The forbidding physical environment is an essential factor in Mormon existence. They were able to flourish over such a large area because the land was so harsh and undesirable. They had been driven out of all the nice places and found their refuge in areas other settlers didn't want or weren't willing to fight over. The isolation and clannishness is a key to understanding how such a bizarre and unbelievable belief system could flourish, so setting is vital to the story. A realistic bleak location would have highlighted the bleak, isolated lives of the sect members. Yes I know about the offshoot community in British Columbia, but that's another story.

The acting is the saving grace of this movie. The key players were able to establish and maintain believability and generally succeeded in showing the range of faith from the literal true believers through those who go along but have some reservations to those who reject the nonsense entirely. Chyler Leigh's performance was too much actor and too little character but Matt Czuchry, Patricia Wettig, and most of the others apparently studied their roles and did journeyman work. The glaring exception was the actress who played the teenage runaway working in a coffee shop. She is engaging and charming but blows the role or was misdirected. She could have been a kid from just about any suburb in America but not from an isolated fundamentalist polygamous community especially one who left only a month previous to her appearance in the story.

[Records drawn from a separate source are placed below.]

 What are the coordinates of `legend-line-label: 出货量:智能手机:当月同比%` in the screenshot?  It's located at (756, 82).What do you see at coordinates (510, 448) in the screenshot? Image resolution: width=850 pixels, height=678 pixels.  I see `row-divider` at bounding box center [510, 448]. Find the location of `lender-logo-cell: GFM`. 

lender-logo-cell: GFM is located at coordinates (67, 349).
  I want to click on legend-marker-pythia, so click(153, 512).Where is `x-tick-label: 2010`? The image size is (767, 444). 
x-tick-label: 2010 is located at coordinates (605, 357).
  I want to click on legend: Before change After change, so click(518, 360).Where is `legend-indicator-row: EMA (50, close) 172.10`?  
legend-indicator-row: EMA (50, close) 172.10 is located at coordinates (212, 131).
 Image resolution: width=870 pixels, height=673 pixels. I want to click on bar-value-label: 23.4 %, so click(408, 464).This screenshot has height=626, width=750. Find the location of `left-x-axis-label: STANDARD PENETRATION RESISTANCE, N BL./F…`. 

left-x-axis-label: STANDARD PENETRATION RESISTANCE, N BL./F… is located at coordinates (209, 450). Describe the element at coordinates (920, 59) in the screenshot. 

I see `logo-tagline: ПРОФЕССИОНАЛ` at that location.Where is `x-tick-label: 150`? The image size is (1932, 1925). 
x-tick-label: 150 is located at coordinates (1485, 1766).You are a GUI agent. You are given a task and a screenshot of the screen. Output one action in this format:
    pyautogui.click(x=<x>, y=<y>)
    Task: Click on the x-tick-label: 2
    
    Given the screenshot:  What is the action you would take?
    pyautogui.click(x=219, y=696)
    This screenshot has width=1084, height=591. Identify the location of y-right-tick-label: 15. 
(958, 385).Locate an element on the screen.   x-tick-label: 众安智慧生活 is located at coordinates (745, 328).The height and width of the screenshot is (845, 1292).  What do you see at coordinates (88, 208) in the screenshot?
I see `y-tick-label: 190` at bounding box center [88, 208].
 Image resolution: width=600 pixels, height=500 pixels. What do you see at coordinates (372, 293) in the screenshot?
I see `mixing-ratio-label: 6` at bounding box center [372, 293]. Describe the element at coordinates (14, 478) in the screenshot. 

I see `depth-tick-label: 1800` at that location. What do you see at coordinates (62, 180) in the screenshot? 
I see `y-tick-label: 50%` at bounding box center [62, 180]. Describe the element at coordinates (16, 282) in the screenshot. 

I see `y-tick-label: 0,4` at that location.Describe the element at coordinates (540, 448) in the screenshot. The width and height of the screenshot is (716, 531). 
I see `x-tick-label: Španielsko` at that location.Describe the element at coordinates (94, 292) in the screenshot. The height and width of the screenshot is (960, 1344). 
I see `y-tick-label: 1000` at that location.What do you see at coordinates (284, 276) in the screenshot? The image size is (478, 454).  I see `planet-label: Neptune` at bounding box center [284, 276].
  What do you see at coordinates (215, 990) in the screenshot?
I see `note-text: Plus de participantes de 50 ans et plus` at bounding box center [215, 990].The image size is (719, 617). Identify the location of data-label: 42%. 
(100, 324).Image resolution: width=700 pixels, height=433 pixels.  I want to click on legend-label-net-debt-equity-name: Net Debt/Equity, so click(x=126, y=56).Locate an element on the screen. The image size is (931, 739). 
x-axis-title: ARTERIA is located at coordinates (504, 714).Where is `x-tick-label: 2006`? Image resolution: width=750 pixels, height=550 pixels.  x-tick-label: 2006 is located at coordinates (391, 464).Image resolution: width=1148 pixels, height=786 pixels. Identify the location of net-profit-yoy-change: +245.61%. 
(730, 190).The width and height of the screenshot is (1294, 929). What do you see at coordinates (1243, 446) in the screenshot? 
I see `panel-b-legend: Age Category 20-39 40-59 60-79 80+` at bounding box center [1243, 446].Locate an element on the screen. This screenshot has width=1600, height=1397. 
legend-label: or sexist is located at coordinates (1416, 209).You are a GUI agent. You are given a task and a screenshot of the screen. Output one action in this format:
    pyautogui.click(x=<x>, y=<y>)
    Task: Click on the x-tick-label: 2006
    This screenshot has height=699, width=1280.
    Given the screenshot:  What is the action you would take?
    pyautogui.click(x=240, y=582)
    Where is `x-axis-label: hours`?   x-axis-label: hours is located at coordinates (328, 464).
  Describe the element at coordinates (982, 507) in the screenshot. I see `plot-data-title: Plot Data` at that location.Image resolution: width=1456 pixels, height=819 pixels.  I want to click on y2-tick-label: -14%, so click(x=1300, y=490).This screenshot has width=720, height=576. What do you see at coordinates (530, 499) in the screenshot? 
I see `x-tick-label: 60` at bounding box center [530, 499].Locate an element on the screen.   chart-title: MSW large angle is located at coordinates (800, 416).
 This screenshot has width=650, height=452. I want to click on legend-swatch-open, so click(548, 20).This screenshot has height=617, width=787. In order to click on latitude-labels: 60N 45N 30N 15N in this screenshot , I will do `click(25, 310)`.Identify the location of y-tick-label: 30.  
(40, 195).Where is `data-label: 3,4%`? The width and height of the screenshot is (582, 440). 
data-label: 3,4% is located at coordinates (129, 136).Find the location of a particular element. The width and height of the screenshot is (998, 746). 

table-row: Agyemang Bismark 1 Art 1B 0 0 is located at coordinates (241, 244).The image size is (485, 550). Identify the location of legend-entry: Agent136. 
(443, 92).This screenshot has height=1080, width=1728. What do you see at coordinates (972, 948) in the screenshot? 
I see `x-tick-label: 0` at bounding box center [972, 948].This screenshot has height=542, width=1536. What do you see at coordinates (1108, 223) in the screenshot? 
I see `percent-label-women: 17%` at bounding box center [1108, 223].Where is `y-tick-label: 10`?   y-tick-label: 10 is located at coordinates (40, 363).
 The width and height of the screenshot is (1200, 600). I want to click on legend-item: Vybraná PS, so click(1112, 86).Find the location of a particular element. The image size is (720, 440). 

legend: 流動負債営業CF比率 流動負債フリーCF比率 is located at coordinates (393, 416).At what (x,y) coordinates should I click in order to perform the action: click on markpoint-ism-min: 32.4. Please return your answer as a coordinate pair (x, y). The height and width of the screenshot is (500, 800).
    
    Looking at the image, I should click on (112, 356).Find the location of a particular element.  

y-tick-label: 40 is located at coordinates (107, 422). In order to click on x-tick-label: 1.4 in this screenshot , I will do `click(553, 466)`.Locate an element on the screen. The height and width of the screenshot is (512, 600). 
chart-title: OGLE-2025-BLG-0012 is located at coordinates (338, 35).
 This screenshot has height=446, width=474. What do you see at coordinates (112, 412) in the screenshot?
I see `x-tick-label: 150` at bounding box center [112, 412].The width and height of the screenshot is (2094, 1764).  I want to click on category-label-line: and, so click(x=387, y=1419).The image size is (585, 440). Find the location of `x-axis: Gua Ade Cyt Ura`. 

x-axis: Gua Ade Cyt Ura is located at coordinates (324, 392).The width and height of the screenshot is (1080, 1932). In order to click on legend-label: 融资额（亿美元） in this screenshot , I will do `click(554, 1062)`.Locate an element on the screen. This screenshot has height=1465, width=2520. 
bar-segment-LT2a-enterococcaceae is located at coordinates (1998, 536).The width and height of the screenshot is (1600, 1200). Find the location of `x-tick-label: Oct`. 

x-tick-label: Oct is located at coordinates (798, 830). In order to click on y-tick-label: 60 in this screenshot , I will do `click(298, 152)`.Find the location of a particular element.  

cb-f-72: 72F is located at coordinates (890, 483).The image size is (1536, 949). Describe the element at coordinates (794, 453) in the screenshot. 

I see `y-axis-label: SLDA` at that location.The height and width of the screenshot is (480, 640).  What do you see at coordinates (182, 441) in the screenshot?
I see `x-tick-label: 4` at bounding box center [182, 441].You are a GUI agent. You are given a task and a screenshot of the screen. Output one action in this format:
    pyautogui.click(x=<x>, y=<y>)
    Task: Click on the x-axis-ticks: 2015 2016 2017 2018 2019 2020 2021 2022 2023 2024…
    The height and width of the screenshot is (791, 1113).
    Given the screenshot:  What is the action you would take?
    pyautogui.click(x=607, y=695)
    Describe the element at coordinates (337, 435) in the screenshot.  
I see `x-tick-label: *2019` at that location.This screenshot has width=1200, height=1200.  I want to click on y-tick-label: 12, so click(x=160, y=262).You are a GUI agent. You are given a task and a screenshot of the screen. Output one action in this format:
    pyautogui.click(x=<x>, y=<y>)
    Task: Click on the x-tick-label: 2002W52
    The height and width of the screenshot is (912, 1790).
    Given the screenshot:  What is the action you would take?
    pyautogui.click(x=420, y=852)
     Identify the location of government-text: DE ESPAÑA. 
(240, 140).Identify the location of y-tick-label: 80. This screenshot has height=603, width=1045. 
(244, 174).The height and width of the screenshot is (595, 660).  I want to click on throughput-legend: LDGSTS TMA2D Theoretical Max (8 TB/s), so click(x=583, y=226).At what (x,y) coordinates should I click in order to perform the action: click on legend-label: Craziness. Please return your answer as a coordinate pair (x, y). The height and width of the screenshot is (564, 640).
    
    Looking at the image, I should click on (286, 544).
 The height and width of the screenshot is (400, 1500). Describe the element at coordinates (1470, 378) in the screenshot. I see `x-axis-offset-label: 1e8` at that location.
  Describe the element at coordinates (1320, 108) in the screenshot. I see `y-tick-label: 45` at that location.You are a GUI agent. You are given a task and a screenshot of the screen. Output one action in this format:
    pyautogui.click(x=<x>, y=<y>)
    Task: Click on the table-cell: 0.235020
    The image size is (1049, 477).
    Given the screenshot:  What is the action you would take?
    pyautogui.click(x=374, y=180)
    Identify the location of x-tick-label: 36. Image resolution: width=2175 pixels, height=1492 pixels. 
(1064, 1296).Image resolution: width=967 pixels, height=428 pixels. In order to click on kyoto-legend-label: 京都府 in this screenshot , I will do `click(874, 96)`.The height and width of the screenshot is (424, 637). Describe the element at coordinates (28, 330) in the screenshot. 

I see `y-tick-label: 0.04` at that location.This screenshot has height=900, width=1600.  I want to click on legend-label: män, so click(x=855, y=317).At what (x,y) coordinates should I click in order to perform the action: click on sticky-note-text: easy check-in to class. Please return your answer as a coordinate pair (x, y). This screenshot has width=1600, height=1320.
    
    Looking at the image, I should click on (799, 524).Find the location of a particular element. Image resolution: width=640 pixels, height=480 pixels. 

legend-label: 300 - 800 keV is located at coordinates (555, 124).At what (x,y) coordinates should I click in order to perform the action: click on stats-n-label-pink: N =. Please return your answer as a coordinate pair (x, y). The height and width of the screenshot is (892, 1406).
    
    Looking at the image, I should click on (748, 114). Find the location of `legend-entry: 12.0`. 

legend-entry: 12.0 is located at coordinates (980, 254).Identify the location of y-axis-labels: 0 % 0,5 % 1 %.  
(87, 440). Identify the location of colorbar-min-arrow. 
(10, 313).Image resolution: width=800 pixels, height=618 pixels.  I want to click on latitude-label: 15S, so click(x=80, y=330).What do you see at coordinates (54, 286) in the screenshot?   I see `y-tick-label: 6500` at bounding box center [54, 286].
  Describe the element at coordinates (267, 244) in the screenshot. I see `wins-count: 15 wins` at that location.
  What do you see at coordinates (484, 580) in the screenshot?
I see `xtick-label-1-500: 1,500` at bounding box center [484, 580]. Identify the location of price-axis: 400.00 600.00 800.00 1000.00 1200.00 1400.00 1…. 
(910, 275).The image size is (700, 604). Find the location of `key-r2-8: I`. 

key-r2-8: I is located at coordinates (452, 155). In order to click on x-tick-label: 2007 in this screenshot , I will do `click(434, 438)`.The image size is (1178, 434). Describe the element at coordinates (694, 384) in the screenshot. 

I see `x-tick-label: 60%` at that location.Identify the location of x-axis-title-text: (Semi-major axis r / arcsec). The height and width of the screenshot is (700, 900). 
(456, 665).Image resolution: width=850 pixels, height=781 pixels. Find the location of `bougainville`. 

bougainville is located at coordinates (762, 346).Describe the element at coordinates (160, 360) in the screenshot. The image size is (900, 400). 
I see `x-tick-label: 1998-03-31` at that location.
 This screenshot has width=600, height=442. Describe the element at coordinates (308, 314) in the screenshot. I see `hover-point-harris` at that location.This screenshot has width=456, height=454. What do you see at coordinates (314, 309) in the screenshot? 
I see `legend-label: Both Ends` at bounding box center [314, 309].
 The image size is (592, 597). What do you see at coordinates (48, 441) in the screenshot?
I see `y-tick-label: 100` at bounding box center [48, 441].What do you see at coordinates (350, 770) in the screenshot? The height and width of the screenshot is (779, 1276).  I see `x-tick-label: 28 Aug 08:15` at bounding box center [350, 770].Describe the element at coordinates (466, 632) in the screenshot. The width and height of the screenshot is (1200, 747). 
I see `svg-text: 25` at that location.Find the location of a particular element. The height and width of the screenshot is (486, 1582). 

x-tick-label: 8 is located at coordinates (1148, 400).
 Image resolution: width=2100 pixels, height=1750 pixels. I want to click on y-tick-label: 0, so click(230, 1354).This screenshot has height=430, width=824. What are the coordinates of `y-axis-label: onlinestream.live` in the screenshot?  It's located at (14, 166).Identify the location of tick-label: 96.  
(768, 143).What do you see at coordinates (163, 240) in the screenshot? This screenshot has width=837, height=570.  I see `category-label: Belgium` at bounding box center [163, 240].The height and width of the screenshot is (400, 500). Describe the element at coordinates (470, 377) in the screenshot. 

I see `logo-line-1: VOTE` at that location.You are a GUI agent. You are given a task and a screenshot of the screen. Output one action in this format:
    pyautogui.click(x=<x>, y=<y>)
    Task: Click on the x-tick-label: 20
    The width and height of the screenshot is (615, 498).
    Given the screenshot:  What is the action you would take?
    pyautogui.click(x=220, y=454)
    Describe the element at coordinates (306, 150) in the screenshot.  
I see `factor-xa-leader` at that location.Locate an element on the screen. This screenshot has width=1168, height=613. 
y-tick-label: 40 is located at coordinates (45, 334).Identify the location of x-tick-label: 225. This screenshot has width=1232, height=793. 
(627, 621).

The final failure was the surprise ending. On reflection it didn't make much sense. The polygamist sect depicted is run as a patriarchy by the "Prophet." Loyalty is rewarded, disobedience is punished, and rivals are eliminated. In that context there was something lacking. I expect the book upon which this movie is based provided enough plot development to make the ending plausible if not inevitable. The movie did not: maybe it was lost on the cutting room floor or they left it up in Canada.

If you are fascinated by the topic, The 19th Wife is an entertaining way to spend a couple hours but I don't think low quality movie making like this should be encouraged.